TORONTO -- The Canadian dollar jumped more than 2 percent against the U.S. dollar Monday as market confidence was renewed after policymakers agreed to an emergency aid package to stabilize European sovereign debt issues.
The currency steadily climbed, hitting a session high of C$1.0211 to the U.S. dollar, or US97.93 cents, as the North American session got underway, joining other riskier assets that were on the rise.
European central banks began buying euro zone government bonds under a $1 trillion global emergency rescue package, sending world stocks nearly 3 percent higher, the euro up 2 percent on the U.S. dollar and narrowing yields on corporate and peripheral euro zone debt. U.S. stock futures also pointed to a strong start.

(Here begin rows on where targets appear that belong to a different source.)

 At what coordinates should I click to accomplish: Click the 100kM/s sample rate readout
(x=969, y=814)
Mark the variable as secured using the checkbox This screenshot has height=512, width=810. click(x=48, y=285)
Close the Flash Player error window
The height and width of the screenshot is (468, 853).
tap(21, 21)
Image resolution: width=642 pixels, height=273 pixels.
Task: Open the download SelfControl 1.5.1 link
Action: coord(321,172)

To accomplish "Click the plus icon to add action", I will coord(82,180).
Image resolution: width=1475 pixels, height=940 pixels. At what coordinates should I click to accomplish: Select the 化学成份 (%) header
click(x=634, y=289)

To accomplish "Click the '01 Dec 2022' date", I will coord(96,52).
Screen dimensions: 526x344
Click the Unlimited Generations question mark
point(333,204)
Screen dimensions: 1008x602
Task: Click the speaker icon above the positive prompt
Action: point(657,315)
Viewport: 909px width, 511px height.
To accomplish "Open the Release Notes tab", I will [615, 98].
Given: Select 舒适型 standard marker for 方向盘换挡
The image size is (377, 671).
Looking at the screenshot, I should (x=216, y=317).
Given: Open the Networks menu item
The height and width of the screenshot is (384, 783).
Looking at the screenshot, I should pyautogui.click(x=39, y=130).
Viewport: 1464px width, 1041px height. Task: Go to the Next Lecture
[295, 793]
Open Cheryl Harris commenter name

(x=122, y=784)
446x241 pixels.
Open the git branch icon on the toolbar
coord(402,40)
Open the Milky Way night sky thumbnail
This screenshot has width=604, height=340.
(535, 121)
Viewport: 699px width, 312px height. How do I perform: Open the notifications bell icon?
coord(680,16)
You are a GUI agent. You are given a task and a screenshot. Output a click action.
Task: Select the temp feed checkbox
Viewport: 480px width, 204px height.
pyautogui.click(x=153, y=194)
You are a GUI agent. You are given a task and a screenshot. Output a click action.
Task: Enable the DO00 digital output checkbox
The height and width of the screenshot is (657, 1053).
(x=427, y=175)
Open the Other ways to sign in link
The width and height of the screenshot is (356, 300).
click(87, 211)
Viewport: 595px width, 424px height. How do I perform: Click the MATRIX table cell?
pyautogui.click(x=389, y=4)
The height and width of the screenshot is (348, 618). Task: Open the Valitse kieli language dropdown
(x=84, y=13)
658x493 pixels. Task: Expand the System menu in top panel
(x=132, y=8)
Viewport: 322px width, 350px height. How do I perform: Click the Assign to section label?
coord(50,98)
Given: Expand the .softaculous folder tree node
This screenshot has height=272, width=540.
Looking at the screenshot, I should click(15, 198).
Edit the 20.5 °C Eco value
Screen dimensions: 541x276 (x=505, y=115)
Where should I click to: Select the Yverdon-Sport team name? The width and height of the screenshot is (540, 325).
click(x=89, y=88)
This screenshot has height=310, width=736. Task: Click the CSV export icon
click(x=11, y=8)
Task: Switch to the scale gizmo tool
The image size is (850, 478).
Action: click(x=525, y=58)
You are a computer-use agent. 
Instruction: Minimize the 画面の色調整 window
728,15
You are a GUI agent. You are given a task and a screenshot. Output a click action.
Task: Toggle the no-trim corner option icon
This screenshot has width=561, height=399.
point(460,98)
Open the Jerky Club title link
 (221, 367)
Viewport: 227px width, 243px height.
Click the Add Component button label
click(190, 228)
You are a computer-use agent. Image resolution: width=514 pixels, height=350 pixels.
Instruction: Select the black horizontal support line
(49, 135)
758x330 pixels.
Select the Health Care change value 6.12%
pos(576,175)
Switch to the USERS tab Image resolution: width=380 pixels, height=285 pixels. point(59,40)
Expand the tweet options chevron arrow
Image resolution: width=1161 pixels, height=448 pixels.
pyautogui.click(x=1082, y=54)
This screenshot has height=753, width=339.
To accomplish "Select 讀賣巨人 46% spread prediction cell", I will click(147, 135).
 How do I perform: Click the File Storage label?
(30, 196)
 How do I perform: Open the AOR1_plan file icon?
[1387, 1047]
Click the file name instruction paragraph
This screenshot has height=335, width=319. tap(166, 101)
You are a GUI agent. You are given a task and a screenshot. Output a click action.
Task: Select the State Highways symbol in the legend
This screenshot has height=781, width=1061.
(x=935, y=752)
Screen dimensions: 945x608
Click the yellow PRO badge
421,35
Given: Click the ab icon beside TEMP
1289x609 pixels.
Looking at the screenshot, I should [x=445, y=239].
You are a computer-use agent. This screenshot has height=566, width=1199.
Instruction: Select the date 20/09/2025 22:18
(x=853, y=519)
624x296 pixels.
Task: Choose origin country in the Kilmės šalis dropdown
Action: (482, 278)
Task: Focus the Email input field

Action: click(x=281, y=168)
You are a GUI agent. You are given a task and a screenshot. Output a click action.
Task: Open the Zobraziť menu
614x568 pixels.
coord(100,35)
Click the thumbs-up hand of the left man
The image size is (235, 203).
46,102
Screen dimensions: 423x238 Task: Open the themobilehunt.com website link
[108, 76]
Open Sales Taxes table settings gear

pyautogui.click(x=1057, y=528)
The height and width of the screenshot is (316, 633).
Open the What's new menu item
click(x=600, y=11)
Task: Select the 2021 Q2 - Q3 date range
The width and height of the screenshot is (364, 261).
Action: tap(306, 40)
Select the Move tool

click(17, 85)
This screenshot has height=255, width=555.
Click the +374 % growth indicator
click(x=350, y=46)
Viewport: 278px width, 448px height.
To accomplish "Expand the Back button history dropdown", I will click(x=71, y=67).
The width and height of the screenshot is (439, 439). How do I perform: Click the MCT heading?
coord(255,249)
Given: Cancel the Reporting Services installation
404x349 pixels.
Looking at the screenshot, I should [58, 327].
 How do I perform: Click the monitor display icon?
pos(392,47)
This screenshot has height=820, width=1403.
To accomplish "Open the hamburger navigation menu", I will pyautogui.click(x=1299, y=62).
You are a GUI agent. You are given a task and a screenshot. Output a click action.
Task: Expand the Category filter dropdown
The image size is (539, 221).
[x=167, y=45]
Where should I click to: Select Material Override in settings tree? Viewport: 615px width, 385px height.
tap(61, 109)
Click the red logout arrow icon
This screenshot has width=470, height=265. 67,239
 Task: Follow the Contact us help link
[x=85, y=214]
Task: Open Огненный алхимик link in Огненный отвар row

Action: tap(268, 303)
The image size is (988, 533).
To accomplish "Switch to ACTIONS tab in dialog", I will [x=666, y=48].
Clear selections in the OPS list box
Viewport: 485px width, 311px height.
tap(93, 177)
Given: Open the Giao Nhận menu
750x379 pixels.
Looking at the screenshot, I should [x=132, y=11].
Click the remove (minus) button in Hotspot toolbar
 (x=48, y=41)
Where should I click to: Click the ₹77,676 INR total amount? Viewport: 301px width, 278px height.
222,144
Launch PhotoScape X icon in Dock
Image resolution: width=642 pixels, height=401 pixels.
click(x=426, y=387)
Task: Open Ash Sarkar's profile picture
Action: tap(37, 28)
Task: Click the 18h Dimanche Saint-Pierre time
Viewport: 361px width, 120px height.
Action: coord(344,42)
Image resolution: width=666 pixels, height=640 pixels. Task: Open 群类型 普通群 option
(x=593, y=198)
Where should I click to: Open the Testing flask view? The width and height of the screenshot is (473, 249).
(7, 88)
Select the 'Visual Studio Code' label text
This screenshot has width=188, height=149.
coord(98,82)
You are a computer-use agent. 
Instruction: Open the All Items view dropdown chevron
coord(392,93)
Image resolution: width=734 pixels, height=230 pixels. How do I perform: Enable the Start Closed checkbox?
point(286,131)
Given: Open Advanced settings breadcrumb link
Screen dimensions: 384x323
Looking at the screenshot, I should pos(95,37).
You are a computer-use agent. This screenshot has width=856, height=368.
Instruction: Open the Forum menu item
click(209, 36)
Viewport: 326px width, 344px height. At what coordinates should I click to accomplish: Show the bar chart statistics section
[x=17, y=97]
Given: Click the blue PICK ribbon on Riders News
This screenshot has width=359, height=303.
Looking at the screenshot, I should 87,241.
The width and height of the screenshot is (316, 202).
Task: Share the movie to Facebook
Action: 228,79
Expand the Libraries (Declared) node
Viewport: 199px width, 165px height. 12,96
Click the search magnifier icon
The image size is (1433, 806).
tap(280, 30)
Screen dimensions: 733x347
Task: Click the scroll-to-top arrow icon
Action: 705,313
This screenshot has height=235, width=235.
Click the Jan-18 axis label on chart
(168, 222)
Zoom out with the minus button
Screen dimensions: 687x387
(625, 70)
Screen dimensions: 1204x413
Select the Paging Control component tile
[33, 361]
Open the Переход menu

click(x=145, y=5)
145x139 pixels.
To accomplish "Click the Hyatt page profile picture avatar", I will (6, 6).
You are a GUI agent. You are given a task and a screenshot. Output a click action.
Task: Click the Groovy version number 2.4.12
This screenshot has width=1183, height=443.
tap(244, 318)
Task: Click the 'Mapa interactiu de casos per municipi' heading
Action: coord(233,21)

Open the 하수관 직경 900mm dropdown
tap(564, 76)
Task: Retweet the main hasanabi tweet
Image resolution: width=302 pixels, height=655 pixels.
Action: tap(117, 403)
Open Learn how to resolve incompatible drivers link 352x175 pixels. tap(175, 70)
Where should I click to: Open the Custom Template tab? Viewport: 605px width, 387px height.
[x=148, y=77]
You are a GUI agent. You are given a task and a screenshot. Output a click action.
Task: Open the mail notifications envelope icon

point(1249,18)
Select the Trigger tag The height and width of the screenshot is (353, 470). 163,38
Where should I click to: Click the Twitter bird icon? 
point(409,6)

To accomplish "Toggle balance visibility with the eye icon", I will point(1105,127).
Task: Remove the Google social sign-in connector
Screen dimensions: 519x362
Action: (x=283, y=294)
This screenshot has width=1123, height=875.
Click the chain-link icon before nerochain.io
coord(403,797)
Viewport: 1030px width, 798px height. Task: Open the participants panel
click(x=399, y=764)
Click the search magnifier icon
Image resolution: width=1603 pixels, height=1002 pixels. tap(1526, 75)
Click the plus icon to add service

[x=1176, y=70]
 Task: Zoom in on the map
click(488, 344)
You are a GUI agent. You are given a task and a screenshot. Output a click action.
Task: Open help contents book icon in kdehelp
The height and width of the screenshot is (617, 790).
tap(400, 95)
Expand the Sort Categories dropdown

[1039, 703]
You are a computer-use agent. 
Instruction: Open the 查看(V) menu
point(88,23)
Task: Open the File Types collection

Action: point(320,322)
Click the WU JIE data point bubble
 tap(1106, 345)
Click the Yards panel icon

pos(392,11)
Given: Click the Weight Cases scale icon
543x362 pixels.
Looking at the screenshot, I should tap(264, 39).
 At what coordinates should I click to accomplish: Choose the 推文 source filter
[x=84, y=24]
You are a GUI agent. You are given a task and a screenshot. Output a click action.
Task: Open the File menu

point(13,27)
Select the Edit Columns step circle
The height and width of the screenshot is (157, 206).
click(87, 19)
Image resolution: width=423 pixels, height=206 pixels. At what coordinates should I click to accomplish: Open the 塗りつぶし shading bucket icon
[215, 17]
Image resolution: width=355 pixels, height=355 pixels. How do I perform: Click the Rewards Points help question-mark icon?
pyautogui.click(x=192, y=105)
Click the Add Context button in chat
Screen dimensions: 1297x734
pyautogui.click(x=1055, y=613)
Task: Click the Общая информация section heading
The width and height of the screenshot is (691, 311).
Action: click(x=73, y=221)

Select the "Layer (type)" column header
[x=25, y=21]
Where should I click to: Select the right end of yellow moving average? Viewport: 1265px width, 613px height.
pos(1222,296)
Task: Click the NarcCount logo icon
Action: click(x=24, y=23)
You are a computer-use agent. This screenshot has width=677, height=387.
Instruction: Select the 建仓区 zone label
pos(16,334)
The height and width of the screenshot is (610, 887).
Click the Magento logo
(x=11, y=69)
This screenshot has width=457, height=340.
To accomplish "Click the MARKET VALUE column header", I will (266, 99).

“Canada is a beneficiary of a bid to all risk markets. The plan is audacious in a go-big or go-home kind of way,” said Jack Spitz, managing director of foreign exchange at National Bank Financial.
“So short-term, clearly the cause and effect has created a bid for a number of asset classes, but longer term it remains to be seen whether this is sustainable.”
The Bank of Canada said it would reestablish a US$30 billion currency swap agreement with the U.S. Federal Reserve in response to liquidity pressures in European markets.
The facility was part of a broader move by the Bank of England, the European Central Bank, the Fed and the Swiss National Bank to prevent the spread of funding strains to other countries, the central bank said in a statement.
At 7:45 a.m. (1145 GMT), the Canadian dollar was at C$1.0225 to the U.S. dollar, or 97.80 U.S. cents, up sharply from C$1.0438 to the U.S. dollar, or 95.80 U.S. cents, at Friday’s close.
The aid package helped the Canadian dollar recover part of its 2.8 percent slide from the week before, the steepest weekly drop since October.
Housing starts for April was the only set of of Canadian data on tap, due at 8:15 a.m. (1215 GMT), and is expected to show a rise to 205,000 units of new home construction from 197,300 in March.
Canadian government bond prices sagged across the curve as safe haven assets fell out of favor in the wake of the aid deal.
The two-year government bond dropped 27 Canadian cents to C$99.10 to yield 1.949 percent, while the 10-year bond
shed 80 Canadian cents to C$99.15 to yield 3.602 percent.